Why so many recycled stories?

I recall reading that plagiarizing is the sincerest form of of flattery, but I suppose I’m just plagiarizing.
 
1. First-class creative minds are unlikely to choose this platform to showcase their wares.

2. Positive feedback is the main incentive for most writers. The safest way to get it is to give readers what they already want. Recycling material that has proven popular is lazy but also risk-free. True originality may backfire.
 
1. First-class creative minds are unlikely to choose this platform to showcase their wares.
First-class creative minds choose this platform because it allows them to showcase their wares to a vast global audience, without wasting their time and energy on finding a publisher.
2. Positive feedback is the main incentive for most writers. The safest way to get it is to give readers what they already want. Recycling material that has proven popular is lazy but also risk-free. True originality may backfire.
True originality has a greater likelihood of being rewarded than constantly regurgitating the same trite stories, both in terms of positive feedback from readers and peers and in satisfaction for the writer.
 
I don't have to as it's not a story. Human beings writing stories need creative imaginations. Using an avatar that looks almost like me is not a story.
It was created using art stolen from actual human artists, so it's still plagiarism and theft. Creativity and imagination is not constrained to telling stories. Visual artists have just as much right to not have their work stolen as writers do. GenAI takes things from all creatives, 99% of the time without their consent or knowledge and with no compensation.
 
First-class creative minds choose this platform because it allows them to showcase their wares to a vast global audience, without wasting their time and energy on finding a publisher.

True originality has a greater likelihood of being rewarded than constantly regurgitating the same trite stories, both in terms of positive feedback from readers and peers and in satisfaction for the writer.
Obviously, a simpleton like myself wouldn’t realize he’d stumbled into a first-class genius’ shrine. But I do know that farting is a healthy way to release excess hot air.
 
I'm kind of guilty of this. I deleted my profile along with my stories, and I'm reuploading them (when they don't get rejected as AI written... :cry:)
 
There's a couple of easy spots to identify AI on Facebook now.

When you get a page pushed at you that you've never looked at before, usually connected with something you're interested in that the algorithm has decided you want to see, you can bet your ass it's AI. Wouldn't surprise me if Facebook itself is generating a lot of these to "create engagement".

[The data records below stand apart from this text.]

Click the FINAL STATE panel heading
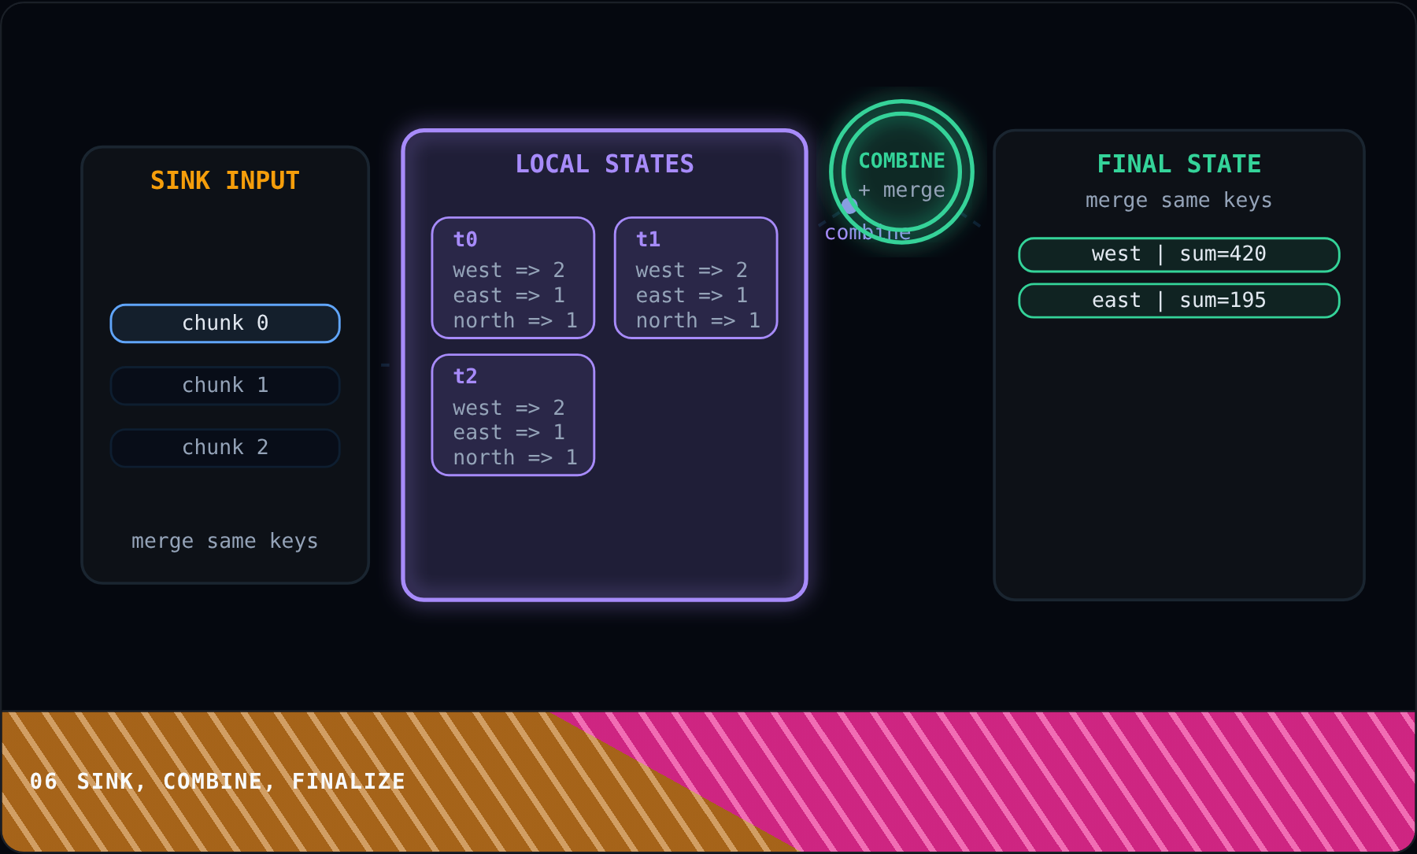click(1179, 164)
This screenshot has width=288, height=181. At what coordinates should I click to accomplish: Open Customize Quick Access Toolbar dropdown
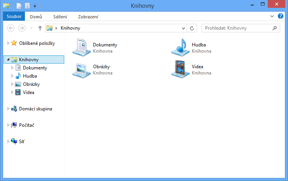(x=35, y=6)
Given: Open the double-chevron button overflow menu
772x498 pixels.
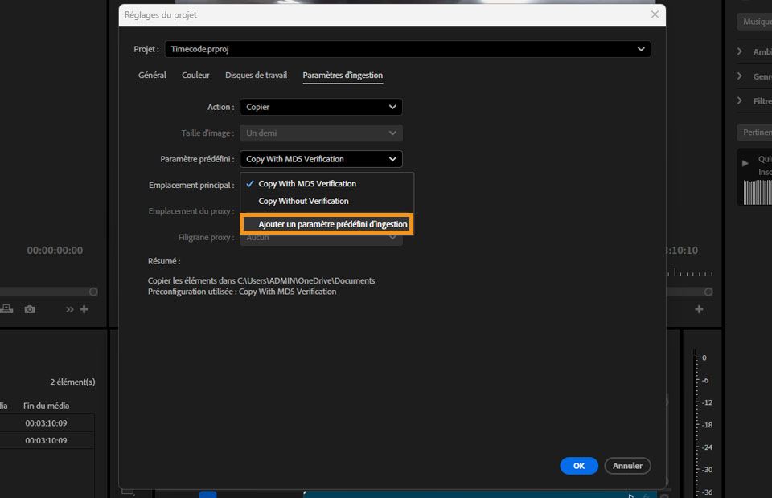Looking at the screenshot, I should point(69,308).
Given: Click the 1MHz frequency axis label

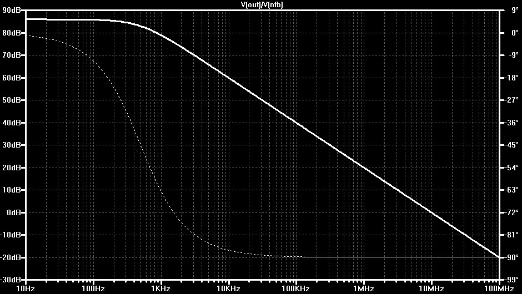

It may look on the surface like a pukka enthusiast page but they always give themselves away, usually with what looks like a lengthy and erudite exposition on something that looks like it's been written by a committee of super-keen interns who've done basic research but don't actually know their subject very well. Often accompanied by an irrelevant or incorrect photo or two. I've seen instances where the person who actually took the photo has asked why the page is using it without permission or citation (they never EVER cite sources, another giveaway).

This so-called content is just stuff that's being scraped from genuine sites that people have put a lot of work into, either personal or e.g. Wikipedia, then repackaged badly in the name of "engagement".

The most egregious one I've seen was one with what looked like interesting posts on quirky historic engineering (specifically aero engines that were mostly technological dead ends). It'd post the short form article on Facebook with a couple of pics to hook you in, then invite you to read further with links that led to an ad-infested website. And all the content, photos and text was totally ripped off, verbatim, from a brilliant, deeply researched and ad-free site called Old Machine Press. I did actually request Facebook take that one down for plagiarism, but it's honestly like plugging a hole in the dam with a forefinger.
I don't remember much of what Facebook was like years ago. It seemed to be more of people promoting their own lives. I don't know where all of the present material comes from - some of it does have credits, I think. Whatever, enough of it is interesting anyway. The membership is definitely - older (like me!). At the beginning it was more appealing to younger people. Some of the comments are a bit of geezer griping. "Why did they have to demolish Penn Station?" Hey, that was over sixty years ago.

To promote myself regarding lingerie: Read my upcoming story My Year with Michelle, Ch. 04 in about ten days. It will be in the Romance category.
 
1. First-class creative minds are unlikely to choose this platform to showcase their wares.

2. Positive feedback is the main incentive for most writers. The safest way to get it is to give readers what they already want. Recycling material that has proven popular is lazy but also risk-free. True originality may backfire.
So what is a better platform for creative minds? Does that even include me? ;) Do they take erotica? The Paris Review doesn't count!

https://www.theparisreview.org/about/submissions

https://www.theparisreview.org/about/prizes

So the late Norman Mailer won a Hadada Prize. Many years ago he wrote one the the worst erotic short stories I've ever seen, "The Time of Her Time." "The story depicts macho Irish Catholic bullfighting instructor Sergius O'Shaugnessy and his sexual conquest of a young, middle-class Jewish college girl." On Monroe Street in Manhattan, of all place. (Where does he keep the bulls?) For a while it was available online, but I don't think it is now.